Hay que recordar que cuando se advirtió lo peligroso del proyecto de Morena, muchos se sintieron confiados en la fortaleza de nuestras instituciones.
Un proyecto político se conforma de acciones positivas que ayudan al desarrollo del país. Sin embargo, el actual gobierno ha llegado arrasando con cuanta institución estorba al proyecto hegemónico, por el momento, o a la desviación del Estado del curso que le es propio. Tal pareciera que antes de construir, si es que se hace, hay que destruir.
En 2006 Andrés Manuel López Obrador expresó enfáticamente un grito enardecido: ¡Al diablo las instituciones! Y lo dicho entonces, que quizá muchos interpretaron como una expresión de enojo por lo que él consideraba un fraude electoral, hoy nos muestra que era una convicción, y lo está aplicando.
En el afán de manejar directamente desde el Ejecutivo los más recursos posibles para sus acciones populistas, desde Palacio Nacional, con el asentimiento de su equipo, incluso de la Secretaría de Hacienda que se caracterizó siempre por su rigidez en el manejo de recursos, se ha dado paso a la cancelación de fondos y fideicomisos de manera indiscriminada, bajo el pretexto de malos manejos y opacidad.
Como es costumbre en la actual administración, siempre se ve la paja en el ojo ajeno. Se aplica aquella idea de que, si en una institución hay corrupción, todas lo son por igual, hay que acabarlas. Se actúa en sombras, a ciegas, sin discernir ni clarificar. Se habla de corrupción, pero no se dice dónde, cuándo, cómo y quiénes. Son meras apreciaciones o caprichos, quizá un revanchismo por despechos del pasado.
Suponiendo, sin conceder, que en los fideicomisos y fondos hubo corrupción, es necesario analizar si la culpa es de la institución, tal como está concebida, o de quienes la operaron y desviaron de sus fines. Podría ser que sus resultados no hayan sido eficientes o hayan perdido su razón de ser.
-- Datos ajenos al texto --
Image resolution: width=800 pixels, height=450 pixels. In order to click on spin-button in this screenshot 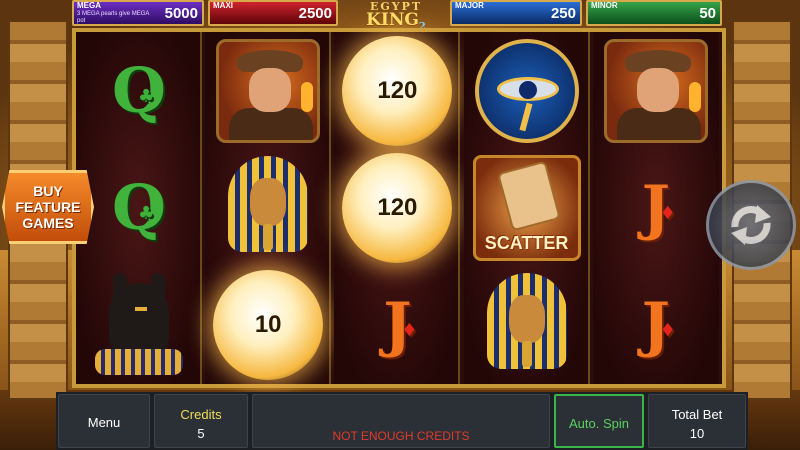, I will do `click(751, 225)`.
Pero no, la decisión de suprimirlos carece de un fundamento sólido. Lo que le ha importado al gobierno es hacerse de más recursos y, sospecho, manejarlos discrecionalmente.
Resultó paradójico que fueran algunos de los aliados del presidente, quienes se manifestaran y votaran contra la guadaña generalizada, señalando la necesidad de una revisión puntual de cada caso. Pero no fueron escuchados, a pesar de haber intentado salvar algunas de esas instituciones. Incluso ellos mismos llegaron a demandar que junto con esta acción se clarificara cómo y dónde iban a destinarse los recursos para atender las necesidades a los que estaban orientados. La respuesta es el silencio y la opacidad. No a las instituciones, sí al personalismo.
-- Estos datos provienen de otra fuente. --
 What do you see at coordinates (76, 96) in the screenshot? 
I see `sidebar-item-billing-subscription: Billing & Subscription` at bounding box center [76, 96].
Beneficiarios de algunos de estos fondos, particularmente destinados a la investigación, fueron enfáticos en explicar a Mario Delgado, pastor de la borregada de Morena, las consecuencias que tendrá el manejo de los recursos desde las dependencias federales, que operan con presupuestos anuales e impiden o dificultan la asignación multianual de recursos para proyectos que se prolongan en el tiempo. No hubo razón que escuchara y atendiera, pues se atuvo a las directrices dictadas desde Palacio, como en los mejores tiempos del PRI.
Pero también llamó la atención que entre quienes protestaban por la decisión de desaparecer estas instituciones, se escucharon gritos de ¡traición! Esto me hace sospechar que entre quienes ahora pasarán al desempleo, perderán becas, verán cancelados sus proyectos, se encuentran algunos que habrán votado por Morena, esperando otra cosa, y hoy no sólo están decepcionados sino también frustrados de que la guillotina también les haya tocado a ellos, cuando pensaban que eran otros los destinatarios. Pero olvidaron que las revoluciones (¿transformaciones?) también tienen como víctimas a sus promotores y actores. Si no, revisemos la historia.
Hay que recordar que cuando se advirtió lo peligroso del proyecto de Morena, muchos se sintieron confiados en la fortaleza de nuestras instituciones. Olvidaron que, en el autoritarismo, los autócratas y sus aliados, cuando conquistan posiciones de poder, se dedican a demolerlas. Y, por lo que se ve, el actual gobierno tiene prisa por demoler todo lo que tiene enfrente, sin analizar si con ello provoca más mal que bien.